- DATA FOR REVIEW:
■ ■ ■ ■ ■ ■ ■
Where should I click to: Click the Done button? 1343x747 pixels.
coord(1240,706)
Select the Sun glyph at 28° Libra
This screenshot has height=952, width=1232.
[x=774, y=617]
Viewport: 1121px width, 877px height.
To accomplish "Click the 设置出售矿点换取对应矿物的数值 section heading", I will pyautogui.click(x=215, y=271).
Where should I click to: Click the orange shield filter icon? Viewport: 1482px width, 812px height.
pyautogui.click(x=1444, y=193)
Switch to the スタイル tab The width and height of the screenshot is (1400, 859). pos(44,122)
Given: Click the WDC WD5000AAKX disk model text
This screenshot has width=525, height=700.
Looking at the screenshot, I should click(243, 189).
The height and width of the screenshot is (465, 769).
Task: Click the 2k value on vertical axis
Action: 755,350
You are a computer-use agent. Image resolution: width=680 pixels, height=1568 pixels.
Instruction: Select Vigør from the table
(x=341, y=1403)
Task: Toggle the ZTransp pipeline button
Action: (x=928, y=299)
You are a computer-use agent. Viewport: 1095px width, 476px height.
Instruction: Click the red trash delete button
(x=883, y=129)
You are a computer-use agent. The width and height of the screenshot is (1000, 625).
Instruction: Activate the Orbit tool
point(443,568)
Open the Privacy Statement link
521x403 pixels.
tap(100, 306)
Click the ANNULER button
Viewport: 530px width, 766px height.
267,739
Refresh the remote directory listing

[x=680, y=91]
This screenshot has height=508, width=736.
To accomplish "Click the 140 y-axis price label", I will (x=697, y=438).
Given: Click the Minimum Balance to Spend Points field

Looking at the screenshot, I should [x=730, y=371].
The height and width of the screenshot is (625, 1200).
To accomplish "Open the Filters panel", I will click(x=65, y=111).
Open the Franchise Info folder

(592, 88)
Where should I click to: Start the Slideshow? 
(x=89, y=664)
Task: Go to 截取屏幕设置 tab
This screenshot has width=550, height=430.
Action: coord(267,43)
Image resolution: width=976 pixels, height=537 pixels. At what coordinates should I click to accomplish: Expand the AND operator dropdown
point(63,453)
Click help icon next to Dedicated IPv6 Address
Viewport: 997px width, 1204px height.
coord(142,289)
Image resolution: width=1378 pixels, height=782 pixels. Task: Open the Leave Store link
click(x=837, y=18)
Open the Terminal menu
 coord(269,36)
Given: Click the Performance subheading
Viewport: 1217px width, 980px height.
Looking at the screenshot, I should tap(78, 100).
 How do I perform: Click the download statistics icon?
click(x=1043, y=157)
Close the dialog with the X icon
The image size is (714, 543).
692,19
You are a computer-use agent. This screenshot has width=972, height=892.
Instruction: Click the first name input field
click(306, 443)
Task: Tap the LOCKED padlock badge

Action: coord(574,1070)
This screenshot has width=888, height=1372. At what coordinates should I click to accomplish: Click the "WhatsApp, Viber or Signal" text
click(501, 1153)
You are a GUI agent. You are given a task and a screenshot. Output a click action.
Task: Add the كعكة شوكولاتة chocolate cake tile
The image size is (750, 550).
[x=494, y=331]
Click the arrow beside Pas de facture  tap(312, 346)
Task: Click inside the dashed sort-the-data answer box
■ ■ ■ ■ ■ ■ ■
- EXERCISE: The response must contain exactly the lines from the one with "Viewport: 530px width, 766px height." through the last line of the material above, both ends included, and no others.

- EXERCISE RESPONSE:
Viewport: 530px width, 766px height.
267,739
Refresh the remote directory listing

[x=680, y=91]
This screenshot has height=508, width=736.
To accomplish "Click the 140 y-axis price label", I will (x=697, y=438).
Given: Click the Minimum Balance to Spend Points field

Looking at the screenshot, I should [x=730, y=371].
The height and width of the screenshot is (625, 1200).
To accomplish "Open the Filters panel", I will click(x=65, y=111).
Open the Franchise Info folder

(592, 88)
Where should I click to: Start the Slideshow? 
(x=89, y=664)
Task: Go to 截取屏幕设置 tab
This screenshot has width=550, height=430.
Action: coord(267,43)
Image resolution: width=976 pixels, height=537 pixels. At what coordinates should I click to accomplish: Expand the AND operator dropdown
point(63,453)
Click help icon next to Dedicated IPv6 Address
Viewport: 997px width, 1204px height.
coord(142,289)
Image resolution: width=1378 pixels, height=782 pixels. Task: Open the Leave Store link
click(x=837, y=18)
Open the Terminal menu
 coord(269,36)
Given: Click the Performance subheading
Viewport: 1217px width, 980px height.
Looking at the screenshot, I should tap(78, 100).
 How do I perform: Click the download statistics icon?
click(x=1043, y=157)
Close the dialog with the X icon
The image size is (714, 543).
692,19
You are a computer-use agent. This screenshot has width=972, height=892.
Instruction: Click the first name input field
click(306, 443)
Task: Tap the LOCKED padlock badge

Action: coord(574,1070)
This screenshot has width=888, height=1372. At what coordinates should I click to accomplish: Click the "WhatsApp, Viber or Signal" text
click(501, 1153)
You are a GUI agent. You are given a task and a screenshot. Output a click action.
Task: Add the كعكة شوكولاتة chocolate cake tile
The image size is (750, 550).
[x=494, y=331]
Click the arrow beside Pas de facture  tap(312, 346)
Task: Click inside the dashed sort-the-data answer box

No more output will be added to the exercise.